The handler will first walk the stallion into the chute at the provided opening from the side to allow the horse to see and familiarize himself with the chute and obstacles.
Unless otherwise directed by the Inspection Committee, each horse will be allowed three jumping runs through a triple combination jumping chute and contained by side rails the entire length of the chute.
The 1st element will be crossed poles, with the ends in the standards at 30 inches of height, and a ground pole in front (Figs. 1a and 2a).
The 2nd element, about 20 feet from the 1st element (measured from back of 1st element to front of the 2nd,) will be similar to the 1st, but with a horizontal rail, also at 30 inches of height immediately behind the crossed poles (Figs. 1b. and 2b).
The 3rd element, approximately 23 feet from the 2nd, (measured from back of 2nd element to front of 3rd) will be an oxer (Figs. 1c and 2c), 33 inches high, with a spread of 24 inches, which will also have a ground pole in front. It will be raised to 39 and 45 inches for the second and third runs, and the spread increased accordingly. The front rail on the 3rd oxer will be placed about 6 inches lower than the back rail to allow ramping of the oxer.
A catch pen will be constructed after the final jump to contain the horse after each run. This should be constructed with standards and poles and should be approximately 35-40 feet long and the width of the chute.
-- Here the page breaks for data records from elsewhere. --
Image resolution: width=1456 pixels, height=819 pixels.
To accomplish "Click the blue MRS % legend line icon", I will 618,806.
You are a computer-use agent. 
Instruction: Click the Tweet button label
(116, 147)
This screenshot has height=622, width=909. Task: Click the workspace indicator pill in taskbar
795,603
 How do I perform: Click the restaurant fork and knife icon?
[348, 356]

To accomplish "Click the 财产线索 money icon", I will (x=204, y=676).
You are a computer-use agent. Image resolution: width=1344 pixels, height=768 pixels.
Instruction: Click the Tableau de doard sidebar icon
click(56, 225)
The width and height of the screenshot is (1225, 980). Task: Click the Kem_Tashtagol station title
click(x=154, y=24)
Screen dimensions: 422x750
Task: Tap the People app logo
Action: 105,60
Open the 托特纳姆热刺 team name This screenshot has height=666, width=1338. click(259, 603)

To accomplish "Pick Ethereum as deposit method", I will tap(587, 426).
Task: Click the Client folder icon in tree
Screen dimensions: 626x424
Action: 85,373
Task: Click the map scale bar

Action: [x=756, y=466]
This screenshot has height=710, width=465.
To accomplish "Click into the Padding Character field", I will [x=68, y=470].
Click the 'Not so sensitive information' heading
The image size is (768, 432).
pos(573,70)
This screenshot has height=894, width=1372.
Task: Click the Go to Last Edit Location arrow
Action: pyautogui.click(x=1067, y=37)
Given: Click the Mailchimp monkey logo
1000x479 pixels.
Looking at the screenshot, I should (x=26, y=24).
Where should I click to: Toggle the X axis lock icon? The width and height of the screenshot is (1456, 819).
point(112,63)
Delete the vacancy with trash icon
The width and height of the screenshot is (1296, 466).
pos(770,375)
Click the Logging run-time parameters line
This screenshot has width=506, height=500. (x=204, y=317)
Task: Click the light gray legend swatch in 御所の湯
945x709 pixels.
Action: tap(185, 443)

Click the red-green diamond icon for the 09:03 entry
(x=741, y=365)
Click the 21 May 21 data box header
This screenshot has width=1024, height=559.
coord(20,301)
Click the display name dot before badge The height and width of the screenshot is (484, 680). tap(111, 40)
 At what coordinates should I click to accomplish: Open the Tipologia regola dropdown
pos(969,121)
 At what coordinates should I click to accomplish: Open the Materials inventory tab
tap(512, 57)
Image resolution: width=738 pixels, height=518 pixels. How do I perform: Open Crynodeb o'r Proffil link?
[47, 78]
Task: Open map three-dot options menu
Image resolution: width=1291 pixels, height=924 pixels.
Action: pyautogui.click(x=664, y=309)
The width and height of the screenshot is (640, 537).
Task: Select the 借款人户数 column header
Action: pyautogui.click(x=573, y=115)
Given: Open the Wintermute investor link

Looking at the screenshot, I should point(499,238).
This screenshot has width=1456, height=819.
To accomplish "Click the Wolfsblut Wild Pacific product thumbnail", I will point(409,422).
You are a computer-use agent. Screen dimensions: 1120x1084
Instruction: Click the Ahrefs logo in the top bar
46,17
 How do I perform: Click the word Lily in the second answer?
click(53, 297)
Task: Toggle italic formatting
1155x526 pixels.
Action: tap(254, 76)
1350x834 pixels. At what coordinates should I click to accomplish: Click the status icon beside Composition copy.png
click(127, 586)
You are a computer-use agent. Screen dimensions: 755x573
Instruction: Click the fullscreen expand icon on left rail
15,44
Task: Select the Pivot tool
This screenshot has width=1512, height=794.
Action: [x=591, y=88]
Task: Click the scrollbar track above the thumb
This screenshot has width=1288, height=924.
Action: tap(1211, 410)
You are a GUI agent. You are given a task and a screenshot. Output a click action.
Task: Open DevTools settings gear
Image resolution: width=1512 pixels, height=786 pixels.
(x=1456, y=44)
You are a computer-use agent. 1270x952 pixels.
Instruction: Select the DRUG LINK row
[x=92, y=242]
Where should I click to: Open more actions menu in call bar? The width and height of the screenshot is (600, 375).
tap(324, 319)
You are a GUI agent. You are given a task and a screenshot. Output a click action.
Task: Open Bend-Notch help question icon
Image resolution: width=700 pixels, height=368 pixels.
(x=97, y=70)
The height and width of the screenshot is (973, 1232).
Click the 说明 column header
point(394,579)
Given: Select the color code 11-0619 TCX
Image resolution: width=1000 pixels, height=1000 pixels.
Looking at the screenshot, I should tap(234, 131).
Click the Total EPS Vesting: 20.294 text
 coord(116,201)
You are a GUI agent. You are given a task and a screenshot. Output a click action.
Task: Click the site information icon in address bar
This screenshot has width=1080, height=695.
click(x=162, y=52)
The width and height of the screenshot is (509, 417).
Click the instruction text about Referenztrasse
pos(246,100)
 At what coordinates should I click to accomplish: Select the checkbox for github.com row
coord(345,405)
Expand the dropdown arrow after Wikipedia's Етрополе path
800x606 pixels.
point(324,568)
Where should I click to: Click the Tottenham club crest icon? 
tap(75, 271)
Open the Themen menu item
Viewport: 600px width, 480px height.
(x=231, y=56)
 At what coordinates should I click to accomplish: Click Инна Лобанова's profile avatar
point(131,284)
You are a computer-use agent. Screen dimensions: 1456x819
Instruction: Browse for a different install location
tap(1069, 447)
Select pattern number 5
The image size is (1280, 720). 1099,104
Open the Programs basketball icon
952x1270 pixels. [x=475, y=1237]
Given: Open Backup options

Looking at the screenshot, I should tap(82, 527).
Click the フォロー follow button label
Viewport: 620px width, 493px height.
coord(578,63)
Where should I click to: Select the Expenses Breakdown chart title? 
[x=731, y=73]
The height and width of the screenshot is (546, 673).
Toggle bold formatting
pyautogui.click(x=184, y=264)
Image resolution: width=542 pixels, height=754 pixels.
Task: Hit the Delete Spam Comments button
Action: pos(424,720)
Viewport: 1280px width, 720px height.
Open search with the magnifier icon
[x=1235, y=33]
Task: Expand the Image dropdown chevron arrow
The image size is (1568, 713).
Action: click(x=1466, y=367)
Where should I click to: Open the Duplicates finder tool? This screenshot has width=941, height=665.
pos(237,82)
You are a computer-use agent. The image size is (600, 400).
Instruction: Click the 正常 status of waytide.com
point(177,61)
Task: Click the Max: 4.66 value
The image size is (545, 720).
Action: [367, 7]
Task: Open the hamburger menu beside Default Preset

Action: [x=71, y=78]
For each run, the stallion will be trotted in hand up to the 1st element. A 36-inch length of plain nylon cord will be run through the near snaffle ring, from which the reins have been removed. One end of the cord will be released to allow the cord to slip out about 8 to 10 feet in front of the 1st element as the horse is sent down the jumping chute.
*NOTE: See Stallion Tab for Required Documents
Inspection entries received after the published deadline (September 27) at the 2017 Annual Meeting will be charged an expedite fee of $100.